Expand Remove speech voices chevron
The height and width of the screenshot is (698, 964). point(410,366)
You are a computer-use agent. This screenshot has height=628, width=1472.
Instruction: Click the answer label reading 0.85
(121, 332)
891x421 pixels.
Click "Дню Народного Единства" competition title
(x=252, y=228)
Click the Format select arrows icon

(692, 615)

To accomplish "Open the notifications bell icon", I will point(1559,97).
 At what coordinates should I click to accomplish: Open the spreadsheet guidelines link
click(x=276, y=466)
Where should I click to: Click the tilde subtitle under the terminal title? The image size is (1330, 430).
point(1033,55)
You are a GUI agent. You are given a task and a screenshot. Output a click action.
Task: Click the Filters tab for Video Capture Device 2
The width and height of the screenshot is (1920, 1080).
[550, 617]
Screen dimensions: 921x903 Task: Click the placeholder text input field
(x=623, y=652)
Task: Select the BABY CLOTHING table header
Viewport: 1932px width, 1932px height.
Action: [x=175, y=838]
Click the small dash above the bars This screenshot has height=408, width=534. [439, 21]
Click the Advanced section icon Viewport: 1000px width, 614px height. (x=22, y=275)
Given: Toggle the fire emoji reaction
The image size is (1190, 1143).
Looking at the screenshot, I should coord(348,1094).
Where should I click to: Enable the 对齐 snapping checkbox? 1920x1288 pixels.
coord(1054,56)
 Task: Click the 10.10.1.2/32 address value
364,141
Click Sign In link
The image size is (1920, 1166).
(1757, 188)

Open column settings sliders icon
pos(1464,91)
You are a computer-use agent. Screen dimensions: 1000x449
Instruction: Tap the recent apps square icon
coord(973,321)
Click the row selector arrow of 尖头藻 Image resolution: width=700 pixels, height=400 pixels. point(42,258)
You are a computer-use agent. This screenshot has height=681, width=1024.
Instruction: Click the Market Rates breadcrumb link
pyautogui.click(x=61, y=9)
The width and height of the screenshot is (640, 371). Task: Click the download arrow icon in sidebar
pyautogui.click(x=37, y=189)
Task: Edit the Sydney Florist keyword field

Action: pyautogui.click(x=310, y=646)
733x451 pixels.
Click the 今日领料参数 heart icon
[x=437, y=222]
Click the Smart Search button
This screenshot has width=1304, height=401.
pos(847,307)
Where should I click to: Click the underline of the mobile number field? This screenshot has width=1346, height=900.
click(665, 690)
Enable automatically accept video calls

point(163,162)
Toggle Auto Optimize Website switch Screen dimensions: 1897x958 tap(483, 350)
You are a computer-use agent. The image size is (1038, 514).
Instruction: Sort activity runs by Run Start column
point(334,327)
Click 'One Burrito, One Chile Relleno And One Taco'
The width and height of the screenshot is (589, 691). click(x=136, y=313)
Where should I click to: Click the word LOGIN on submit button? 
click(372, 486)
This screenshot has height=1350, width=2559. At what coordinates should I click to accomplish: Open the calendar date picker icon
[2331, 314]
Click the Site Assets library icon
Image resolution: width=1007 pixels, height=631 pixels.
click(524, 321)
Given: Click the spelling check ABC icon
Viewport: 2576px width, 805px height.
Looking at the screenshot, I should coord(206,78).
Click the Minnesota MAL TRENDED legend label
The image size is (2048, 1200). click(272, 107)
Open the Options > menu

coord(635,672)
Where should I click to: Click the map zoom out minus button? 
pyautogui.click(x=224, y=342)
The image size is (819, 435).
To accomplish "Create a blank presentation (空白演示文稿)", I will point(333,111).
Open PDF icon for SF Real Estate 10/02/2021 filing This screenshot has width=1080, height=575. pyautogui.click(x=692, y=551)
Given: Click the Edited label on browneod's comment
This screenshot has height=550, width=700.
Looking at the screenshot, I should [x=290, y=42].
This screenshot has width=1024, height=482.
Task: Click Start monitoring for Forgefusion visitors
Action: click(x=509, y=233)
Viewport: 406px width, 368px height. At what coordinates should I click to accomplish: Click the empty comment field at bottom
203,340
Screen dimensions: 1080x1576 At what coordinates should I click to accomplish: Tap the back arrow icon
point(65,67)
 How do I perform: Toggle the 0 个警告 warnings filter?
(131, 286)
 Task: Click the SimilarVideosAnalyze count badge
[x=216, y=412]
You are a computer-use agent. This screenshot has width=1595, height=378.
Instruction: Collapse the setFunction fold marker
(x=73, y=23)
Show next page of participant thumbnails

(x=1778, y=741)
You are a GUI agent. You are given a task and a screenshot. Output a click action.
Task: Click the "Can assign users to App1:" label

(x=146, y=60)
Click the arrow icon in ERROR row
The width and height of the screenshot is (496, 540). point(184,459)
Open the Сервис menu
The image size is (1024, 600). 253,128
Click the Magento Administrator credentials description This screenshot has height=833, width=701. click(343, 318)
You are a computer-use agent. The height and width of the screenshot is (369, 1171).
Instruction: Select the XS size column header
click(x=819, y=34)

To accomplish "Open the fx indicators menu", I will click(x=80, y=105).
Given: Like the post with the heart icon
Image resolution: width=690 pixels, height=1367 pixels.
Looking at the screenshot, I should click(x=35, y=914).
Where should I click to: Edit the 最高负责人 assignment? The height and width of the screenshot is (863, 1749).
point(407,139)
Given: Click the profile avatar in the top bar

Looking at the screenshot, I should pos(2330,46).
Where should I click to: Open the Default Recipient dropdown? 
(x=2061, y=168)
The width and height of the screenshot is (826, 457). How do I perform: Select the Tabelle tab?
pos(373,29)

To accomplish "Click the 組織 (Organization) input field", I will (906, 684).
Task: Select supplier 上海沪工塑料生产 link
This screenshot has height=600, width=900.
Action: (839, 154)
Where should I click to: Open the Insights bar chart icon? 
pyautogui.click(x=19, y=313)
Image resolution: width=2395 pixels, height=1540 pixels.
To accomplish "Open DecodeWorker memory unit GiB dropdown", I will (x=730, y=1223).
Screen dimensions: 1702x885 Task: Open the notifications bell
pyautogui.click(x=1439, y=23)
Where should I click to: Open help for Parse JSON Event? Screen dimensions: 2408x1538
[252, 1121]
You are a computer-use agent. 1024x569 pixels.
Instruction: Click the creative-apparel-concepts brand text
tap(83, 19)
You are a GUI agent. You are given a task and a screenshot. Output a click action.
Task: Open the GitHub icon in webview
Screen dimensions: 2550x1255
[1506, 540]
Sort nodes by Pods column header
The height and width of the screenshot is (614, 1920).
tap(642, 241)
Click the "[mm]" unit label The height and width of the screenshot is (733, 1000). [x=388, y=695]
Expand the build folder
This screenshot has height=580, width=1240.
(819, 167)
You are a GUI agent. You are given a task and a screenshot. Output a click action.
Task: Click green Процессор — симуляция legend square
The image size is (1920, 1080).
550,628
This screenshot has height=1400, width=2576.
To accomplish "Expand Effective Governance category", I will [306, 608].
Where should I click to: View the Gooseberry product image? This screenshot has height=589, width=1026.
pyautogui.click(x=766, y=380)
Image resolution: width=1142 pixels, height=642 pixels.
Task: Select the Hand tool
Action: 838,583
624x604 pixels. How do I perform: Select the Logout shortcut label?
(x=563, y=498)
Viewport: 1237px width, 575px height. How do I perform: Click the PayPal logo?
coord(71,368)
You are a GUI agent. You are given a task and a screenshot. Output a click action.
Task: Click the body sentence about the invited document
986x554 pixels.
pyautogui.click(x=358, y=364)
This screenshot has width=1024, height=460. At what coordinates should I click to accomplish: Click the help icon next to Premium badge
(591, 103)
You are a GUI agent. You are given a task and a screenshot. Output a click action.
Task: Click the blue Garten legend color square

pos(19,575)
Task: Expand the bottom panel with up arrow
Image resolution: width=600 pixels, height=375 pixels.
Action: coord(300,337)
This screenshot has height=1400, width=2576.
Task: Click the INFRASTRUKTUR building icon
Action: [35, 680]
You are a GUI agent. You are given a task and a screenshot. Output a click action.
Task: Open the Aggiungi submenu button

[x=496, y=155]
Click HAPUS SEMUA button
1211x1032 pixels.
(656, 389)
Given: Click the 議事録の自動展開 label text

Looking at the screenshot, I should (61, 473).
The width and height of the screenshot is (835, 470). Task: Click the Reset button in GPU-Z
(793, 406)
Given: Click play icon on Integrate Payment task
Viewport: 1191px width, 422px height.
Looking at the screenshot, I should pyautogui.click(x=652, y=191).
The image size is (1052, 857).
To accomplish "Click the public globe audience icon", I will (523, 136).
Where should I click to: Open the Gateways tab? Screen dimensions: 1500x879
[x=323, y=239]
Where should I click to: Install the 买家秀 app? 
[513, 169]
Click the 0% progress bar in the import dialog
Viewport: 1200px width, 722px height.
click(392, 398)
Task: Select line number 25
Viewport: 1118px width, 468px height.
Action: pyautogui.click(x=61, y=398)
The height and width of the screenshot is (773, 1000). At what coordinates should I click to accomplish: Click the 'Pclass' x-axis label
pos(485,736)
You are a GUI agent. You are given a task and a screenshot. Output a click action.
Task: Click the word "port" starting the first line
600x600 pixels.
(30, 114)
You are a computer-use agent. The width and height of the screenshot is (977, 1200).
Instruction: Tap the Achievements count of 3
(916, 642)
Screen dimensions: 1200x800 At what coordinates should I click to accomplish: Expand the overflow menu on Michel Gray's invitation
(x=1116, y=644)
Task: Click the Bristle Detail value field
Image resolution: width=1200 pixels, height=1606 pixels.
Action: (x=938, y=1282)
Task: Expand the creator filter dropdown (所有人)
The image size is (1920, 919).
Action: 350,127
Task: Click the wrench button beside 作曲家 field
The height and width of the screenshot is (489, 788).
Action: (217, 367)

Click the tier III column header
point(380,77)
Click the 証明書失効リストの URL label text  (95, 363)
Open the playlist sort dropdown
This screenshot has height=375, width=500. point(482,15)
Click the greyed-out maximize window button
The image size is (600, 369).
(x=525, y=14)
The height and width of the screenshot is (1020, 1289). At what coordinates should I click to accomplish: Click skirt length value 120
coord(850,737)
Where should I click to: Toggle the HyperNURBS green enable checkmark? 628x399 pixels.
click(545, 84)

..............................

STATED EXERCISE »
Please rewrite the entries from the line containing "Screen dimensions: 1702x885" through the line containing "[252, 1121]", replacing "notifications bell" with "alerts bell" and leaving everything else unchanged.

EXPECTED ANSWER »
Screen dimensions: 1702x885 Task: Open the alerts bell
pyautogui.click(x=1439, y=23)
Where should I click to: Open help for Parse JSON Event? Screen dimensions: 2408x1538
[252, 1121]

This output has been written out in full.